Commemorated on December 7 / 20
According to Bishop Nikolai Velimirovch in
The Prologue from Ohrid:
This great Father of the Orthodox Church was of eminent parentage. His father was the imperial governor of Gaul and Spain, and a pagan, while his mother was a Christian. While he was still in his cradle, a swarm of bees once settled on him, left some honey on his lips and flew off; and, while still a child, he thrust out his hand and said prophetically: 'Kiss it, for I shall be a bishop!' On the death of his father, the Emperor made him governor of Liguria, of which province Milan was the chief city. When the bishop of Milan died, there was great dissention between the Orthodox Christians and the heretical Arians about the choice of a new bishop. Ambrose went into the church to keep order, this being his responsibility. Thereupon, a child at its mother's breast cried out: 'Ambrose for bishop!' All the people took this to be the voice of God, and unanimously elected Ambrose as their bishop, although it was against his will.
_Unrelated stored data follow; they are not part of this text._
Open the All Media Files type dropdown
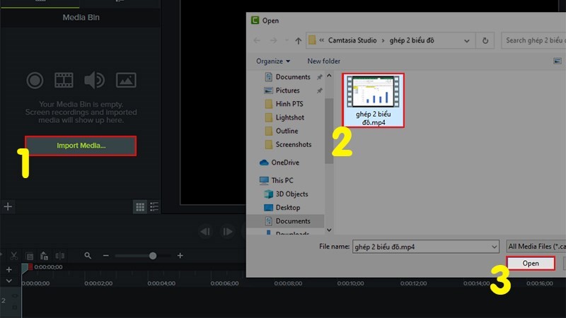Image resolution: width=566 pixels, height=318 pixels. click(x=536, y=246)
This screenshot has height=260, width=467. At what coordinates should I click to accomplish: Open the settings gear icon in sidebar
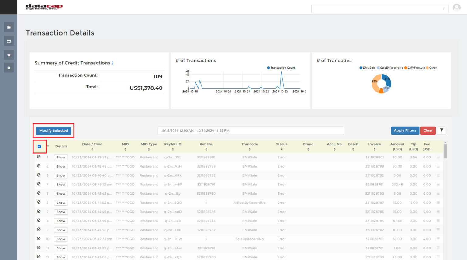[x=9, y=68]
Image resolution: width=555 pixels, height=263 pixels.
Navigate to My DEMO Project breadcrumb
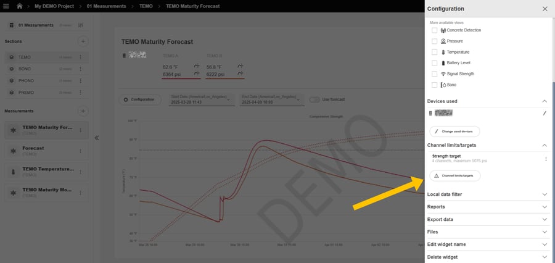coord(54,6)
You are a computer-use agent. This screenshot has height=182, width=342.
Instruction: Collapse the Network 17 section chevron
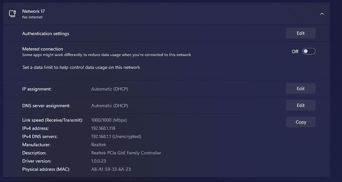(322, 14)
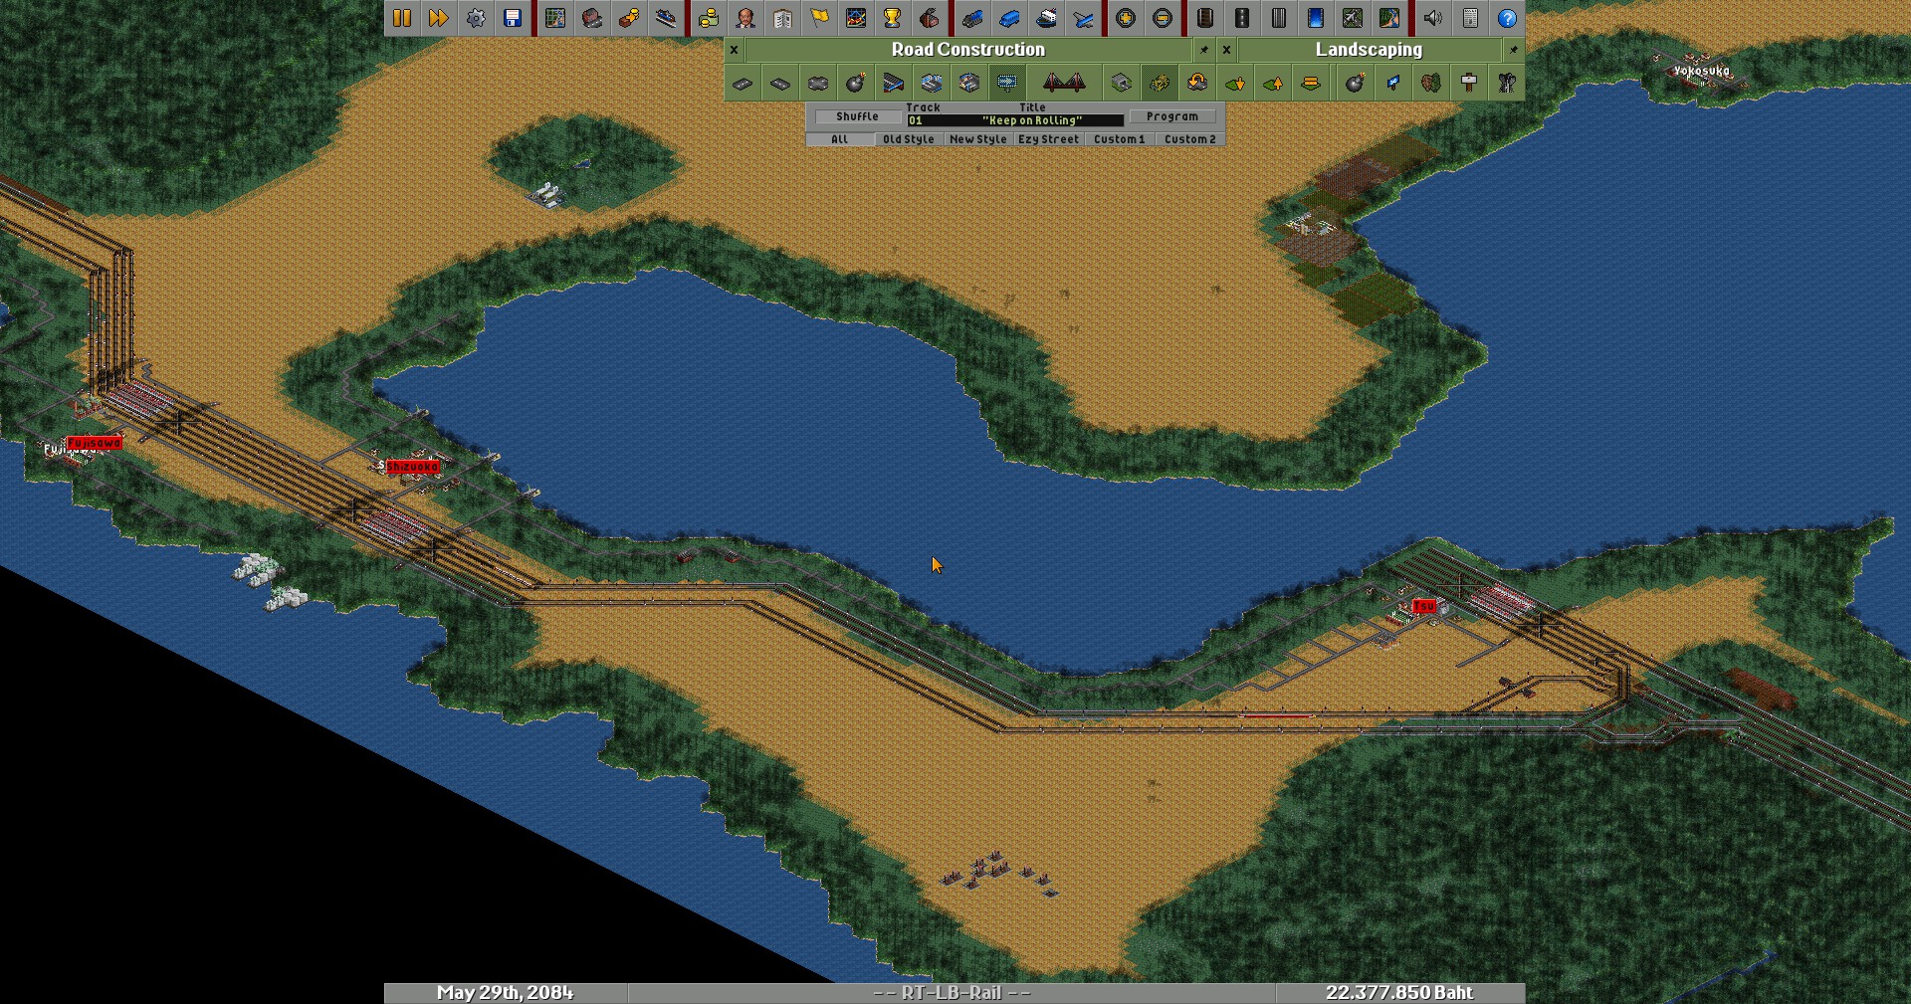Open the build road depot tool
The image size is (1911, 1004).
click(x=893, y=84)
Ambrose was baptised, and passed through all the necessary ranks in one week, and was consecrated bishop. In this capacity, he strengthened the faith of the Orthodox, restrained heretics, adorned churches, spread the Faith among the pagans, wrote many instructive books and was an example of a true Christian and a true shepherd. He also composed the Te Deum, the great hymn of thanksgiving. This renowned hierarch, who was visited by people from distant lands for his wisdom and gracious words, was very austere in his personal life, being no stranger to toil and full of good works. He slept little, worked and prayed constantly and fasted every day except Saturday and Sunday. God therefore permitted him to witness many of His wonders, and to perform many himself He discovered the relics of Ss Protasius, Gervasius, Nazarius and Celsus (see Oct. 14th). Humble before lesser men, he was fearless before the great. He reproached the Empress Justina for heresy, cursed Maximus for tyranny and murder and forbade the Emperor Theodosius to enter a church until he had repented of his sin. He refused to meet the powerful Eugenius, the self-styled Emperor. God granted this man, who was so pleasing to Him, such grace that he could raise the dead, drive demons from men, heal the sick of every ailment and see into the future. He died peacefully at daybreak on Easter Day in the year 397.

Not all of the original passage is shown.